Bearings of different designs have different oil whirl/whip ranges depending on the rotor’s rotation speed and other factors.

The research results confirm that adaptive bearings with tilting pads are effective and meaningful. Bearings with tilting pads work stably, but the additional application of elastic elements between the tilting pads increases the stability of the rotor system. The application of adaptive bearings with elastic elements is useful, although the design and adjustment of these bearings are more complicated.

The rotation orbit of the rotor axis is a significantly more informative data format than other data formats. Therefore, it is recommended to apply formats by conducting research.
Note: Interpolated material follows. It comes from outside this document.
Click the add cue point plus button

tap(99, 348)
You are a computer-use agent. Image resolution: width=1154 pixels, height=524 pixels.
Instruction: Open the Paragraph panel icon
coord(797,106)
The presented research methodology can be used to research other bearings of similar designs.

Numerical modeling of these bearings is planned in the future. The comparative analysis data from the numerical simulation and experimental research results will provide more information on the control and management of these bearings. Then, the possible applications of these bearings will become even broader. Also, it is planned to compare tilting pad bearings without connecting and with connecting elastic elements.